In the next post, I will delve into the flip side of all these demons and ghouls, with an exploration into the religious and cultural components which draw me to this time of year as well. Don't forget all you ghouls and goblins out there, that the very next day is All Saints Day. The ultimate purpose of dressing up is to fool you nasty devils ;) So be on the lookout for that angel looking over your shoulder.
Now, the ultimate question is: what are you going to be for Halloween this year? Stay tuned....
Wednesday, September 15, 2010
The Rockaways
One of the more surprising aspects of many New Yorker's lives is the presence of an active, old, and enduring beach culture. Too often our visitors hit the big tourist spots in Manhattan, maybe take a ferry ride or two out to the see sites, and just assume we all live on that island.
But the truth is, the boroughs of Queens and Brooklyn are part of the larger land mass which forms Long Island. The Rockaways consists of a series of towns on a smaller spit off this island, between Jamaica Bay and the Atlantic Ocean. When you swim (or surf, or kayak) the Rockaways, you are in the Atlantic Ocean. And it's expanse is as wide and vast as that ocean.
I found the most interesting dichotomy to be this difference between an obvious beach culture, and the neighborhood right after the boardwalk, because many parts of the Rockaways border projects and ghettos.

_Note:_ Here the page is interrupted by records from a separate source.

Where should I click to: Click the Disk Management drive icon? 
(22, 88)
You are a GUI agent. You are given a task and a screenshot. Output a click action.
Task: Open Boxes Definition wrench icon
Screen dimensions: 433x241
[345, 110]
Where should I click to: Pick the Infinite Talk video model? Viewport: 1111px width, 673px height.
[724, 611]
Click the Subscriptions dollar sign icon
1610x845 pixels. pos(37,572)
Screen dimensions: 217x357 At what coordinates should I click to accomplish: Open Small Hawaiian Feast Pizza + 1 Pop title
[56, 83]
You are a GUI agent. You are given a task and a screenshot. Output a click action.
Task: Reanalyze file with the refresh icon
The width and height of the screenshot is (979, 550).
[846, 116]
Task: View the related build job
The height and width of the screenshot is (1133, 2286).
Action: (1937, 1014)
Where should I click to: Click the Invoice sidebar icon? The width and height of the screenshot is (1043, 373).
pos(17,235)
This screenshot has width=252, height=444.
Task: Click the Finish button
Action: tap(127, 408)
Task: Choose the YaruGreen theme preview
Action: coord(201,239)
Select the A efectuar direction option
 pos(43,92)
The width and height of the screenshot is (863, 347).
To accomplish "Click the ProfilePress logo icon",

It's quite a shock between the two, a stark contrast in feelings and realities, given the beach and all its' connotations. One typically associates "beach" with resorts and vacations hot spots, not a depressed local economy. It is in this sad reality which parts of the Rockaways exist. There is no reason why these beautiful beaches shouldn't attract all kinds of visitors and New Yorkers.
It is my firm hope that after the revitalization project in Coney Island, we all turn our attention back to this place, and help smooth out the contrasts between the boardwalk and the bordering towns. This is New York, and we all deserve to comfortably swim it's shores, in an ocean as beautiful as the Atlantic.
Sunday, September 12, 2010
Brooklyn Book Festival
A soggy day for this annual event did not stop the flannel-clad hipsterati of literary Brooklyn from supporting their bibliophilism.
Remembrance
I've always loved the simplicity of two pure, brilliantly bright white lights stretching high up into the clouds. It's beautiful, without being showy or overwrought; spiritual, meditative, and somehow, despite their size, quiet and gentle—a religious depiction of true faith, without hearkening to any particular one.
Whatever the outcome of all the recent construction, power struggles, and political gaming, I feel rest assured my fellow New Yorkers will always cherish this symbol of what remains our devotion to the ideals which this city has come to represent: liberty and justice for all. Displays like these, which mark the significant events that have come to shape the American character, serve as a reminder for us to hold onto all our beliefs and ideals even tighter.
Mourning is public. Grieving is private and personal. These represent both of those states to me.
Sunday, August 1, 2010
The Brooklyn Cyclones
Nothing says "Summer" to me like a baseball game. Add in Coney Island, a Nathan's foot long hot dog, Brooklyn Lager in a black can, the boardwalk, surf and sand, and you have one heck of a good time. A Cyclones game is the minor leagues at its' best; where you sit is irrelevant, because you can pretty much sit wherever you want, despite what your ticket says.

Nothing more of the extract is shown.